- **PROVIDED DATA**:
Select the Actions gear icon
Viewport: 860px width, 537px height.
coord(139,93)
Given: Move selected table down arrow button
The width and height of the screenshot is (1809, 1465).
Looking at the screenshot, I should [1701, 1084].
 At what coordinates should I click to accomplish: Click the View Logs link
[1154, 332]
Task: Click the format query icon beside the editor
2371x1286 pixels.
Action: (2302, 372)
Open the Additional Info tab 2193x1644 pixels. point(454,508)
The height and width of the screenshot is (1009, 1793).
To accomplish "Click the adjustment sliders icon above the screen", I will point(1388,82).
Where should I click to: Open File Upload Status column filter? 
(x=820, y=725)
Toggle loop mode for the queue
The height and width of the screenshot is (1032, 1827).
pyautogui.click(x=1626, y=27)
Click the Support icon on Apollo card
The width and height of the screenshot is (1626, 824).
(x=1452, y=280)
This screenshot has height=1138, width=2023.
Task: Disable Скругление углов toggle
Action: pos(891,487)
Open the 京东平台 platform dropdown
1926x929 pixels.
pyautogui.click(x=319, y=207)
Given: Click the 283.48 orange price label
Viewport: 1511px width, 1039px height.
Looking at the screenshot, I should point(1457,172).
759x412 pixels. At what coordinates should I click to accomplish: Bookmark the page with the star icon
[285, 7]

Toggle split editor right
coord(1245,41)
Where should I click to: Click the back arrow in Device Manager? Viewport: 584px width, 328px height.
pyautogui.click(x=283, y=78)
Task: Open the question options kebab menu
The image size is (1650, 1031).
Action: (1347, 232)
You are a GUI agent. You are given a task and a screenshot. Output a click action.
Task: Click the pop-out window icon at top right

- **WHAT NEEDS TO BE DONE**: Once you find the line with "Click the Support icon on Apollo card" above, print it and every line after it up to and including the line with "Given: Click the 283.48 orange price label", exactly as written and nothing else.

- **YOUR RESPONSE**:
Click the Support icon on Apollo card
The width and height of the screenshot is (1626, 824).
(x=1452, y=280)
This screenshot has height=1138, width=2023.
Task: Disable Скругление углов toggle
Action: pos(891,487)
Open the 京东平台 platform dropdown
1926x929 pixels.
pyautogui.click(x=319, y=207)
Given: Click the 283.48 orange price label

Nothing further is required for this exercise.